Concludo. Rainbow è un buon fumetto capace di raccontare una storia (se non vera quantomeno verosimile) intrinsecamente tragica. Lo fa alle volte lasciandosi prendere un po’ la mano e lasciandosi andare a facili sentimentalismi, ma questo ne intacca solo marginalmente la qualità espressiva. I testi di George Abe (classe 1937) e i disegni di Masasumi Kakizaki sono più che appropriati alla narrazione, appoggiandola con la giusta retorica e la giusta drammaticità (a parte le voci fuori campo che sono oggettivamente orribili).

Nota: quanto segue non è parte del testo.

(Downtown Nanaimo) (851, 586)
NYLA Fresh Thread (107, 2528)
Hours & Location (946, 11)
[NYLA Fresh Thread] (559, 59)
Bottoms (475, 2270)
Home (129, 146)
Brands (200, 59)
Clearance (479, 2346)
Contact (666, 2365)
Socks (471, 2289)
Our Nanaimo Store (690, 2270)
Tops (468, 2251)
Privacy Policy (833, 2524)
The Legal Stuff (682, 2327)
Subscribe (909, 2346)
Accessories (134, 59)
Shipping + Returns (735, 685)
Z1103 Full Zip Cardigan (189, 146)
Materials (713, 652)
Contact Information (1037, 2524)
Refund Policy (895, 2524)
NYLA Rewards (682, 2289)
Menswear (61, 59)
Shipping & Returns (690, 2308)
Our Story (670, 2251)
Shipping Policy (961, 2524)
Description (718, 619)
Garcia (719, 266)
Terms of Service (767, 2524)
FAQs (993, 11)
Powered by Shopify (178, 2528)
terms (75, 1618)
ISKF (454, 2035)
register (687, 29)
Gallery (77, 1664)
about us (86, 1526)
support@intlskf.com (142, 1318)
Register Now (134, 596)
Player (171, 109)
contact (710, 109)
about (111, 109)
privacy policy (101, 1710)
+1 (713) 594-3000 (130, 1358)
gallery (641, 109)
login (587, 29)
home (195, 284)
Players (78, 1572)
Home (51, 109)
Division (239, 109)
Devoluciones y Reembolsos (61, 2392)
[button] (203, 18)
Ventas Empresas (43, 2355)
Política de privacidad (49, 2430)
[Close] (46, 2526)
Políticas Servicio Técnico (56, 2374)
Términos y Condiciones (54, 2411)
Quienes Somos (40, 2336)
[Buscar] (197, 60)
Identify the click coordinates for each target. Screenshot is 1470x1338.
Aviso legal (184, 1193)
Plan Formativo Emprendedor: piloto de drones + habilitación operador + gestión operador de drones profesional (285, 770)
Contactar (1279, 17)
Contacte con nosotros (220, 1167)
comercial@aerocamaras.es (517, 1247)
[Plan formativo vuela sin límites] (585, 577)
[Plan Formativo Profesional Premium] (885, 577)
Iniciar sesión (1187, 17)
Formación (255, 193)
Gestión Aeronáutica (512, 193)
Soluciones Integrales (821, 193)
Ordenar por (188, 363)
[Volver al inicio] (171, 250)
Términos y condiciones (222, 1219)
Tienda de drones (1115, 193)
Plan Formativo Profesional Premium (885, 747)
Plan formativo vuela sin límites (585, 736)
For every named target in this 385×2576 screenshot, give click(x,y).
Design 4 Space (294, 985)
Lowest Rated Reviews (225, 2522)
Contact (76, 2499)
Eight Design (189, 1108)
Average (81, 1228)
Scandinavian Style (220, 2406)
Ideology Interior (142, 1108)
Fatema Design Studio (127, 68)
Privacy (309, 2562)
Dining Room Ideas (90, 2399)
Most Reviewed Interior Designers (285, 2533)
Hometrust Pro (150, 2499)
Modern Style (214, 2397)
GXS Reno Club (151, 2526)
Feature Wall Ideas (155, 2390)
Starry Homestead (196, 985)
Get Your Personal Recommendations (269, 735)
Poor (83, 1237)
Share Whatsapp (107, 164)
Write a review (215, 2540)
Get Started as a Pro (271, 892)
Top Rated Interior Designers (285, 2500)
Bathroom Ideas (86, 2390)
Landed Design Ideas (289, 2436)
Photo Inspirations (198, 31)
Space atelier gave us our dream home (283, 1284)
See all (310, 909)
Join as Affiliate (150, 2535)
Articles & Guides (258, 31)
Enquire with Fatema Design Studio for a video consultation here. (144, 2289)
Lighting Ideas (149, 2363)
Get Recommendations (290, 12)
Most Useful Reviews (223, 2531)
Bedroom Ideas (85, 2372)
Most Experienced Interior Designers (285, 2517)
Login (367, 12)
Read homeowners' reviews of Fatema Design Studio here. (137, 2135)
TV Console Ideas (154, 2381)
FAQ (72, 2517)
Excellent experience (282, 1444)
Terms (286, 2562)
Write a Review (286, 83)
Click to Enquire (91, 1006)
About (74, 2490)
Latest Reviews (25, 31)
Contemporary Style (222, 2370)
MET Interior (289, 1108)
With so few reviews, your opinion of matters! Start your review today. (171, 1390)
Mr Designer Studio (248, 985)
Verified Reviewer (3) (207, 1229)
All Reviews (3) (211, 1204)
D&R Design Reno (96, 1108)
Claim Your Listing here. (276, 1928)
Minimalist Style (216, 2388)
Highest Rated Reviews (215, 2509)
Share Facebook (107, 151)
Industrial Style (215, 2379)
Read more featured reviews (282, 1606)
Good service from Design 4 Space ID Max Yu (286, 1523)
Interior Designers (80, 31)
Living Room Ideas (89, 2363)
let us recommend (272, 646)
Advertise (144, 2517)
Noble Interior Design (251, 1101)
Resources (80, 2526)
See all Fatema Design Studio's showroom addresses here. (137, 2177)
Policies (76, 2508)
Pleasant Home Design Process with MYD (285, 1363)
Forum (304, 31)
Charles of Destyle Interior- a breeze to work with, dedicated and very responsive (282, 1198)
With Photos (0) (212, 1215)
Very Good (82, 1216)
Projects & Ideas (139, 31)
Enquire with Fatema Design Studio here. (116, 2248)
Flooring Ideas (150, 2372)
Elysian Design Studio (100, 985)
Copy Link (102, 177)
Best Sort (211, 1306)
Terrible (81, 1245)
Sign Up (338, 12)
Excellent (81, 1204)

Non è di certo una lettura scontata e probabilmente non piacerà a tutti, tuttavia mi sentirei di consigliare l’acquisto almeno del primo volume giusto per svegliarsi un po’ dal monotono torpore cui l’abbondanza di shonen e shojo di bassa leva ci hanno abituato. Poi per carità, non è di certo il capolavoro assoluto che Panini millanta: ha come abbiamo visto svariati difetti e notevoli ingenuità ma gli va riconosciuto almeno il merito di proporre qualcosa di differente in un panorama che ultimamente sa di stantio.

Nota di chiusura (davvero stavolta) sull’edizione italiana. Fa schifo. Dieci anni fa un fumetto di questa qualità tipografica (che è la stessa di Ken il Guerriero, per intenderci) al prezzo di 4 euro e 50 avrebbe sollevato una sommossa. Di certo i tempi sono cambiati e magari sono io che non riesco a stare al passo, ma così proprio non ci siamo: grammatura e qualità di carta e copertina fanno pena (comprate un deumidificatore, ne avrete bisogno), la rilegatura non è uniforme e nemmeno il taglio delle pagine. Sarà che mi lamento sempre, ma ‘sta edizione proprio non va bene. Con questo vi saluto, buona settimana e buona lettura! Se prenderete Rainbow magari fatemi sapere cosa ne pensate.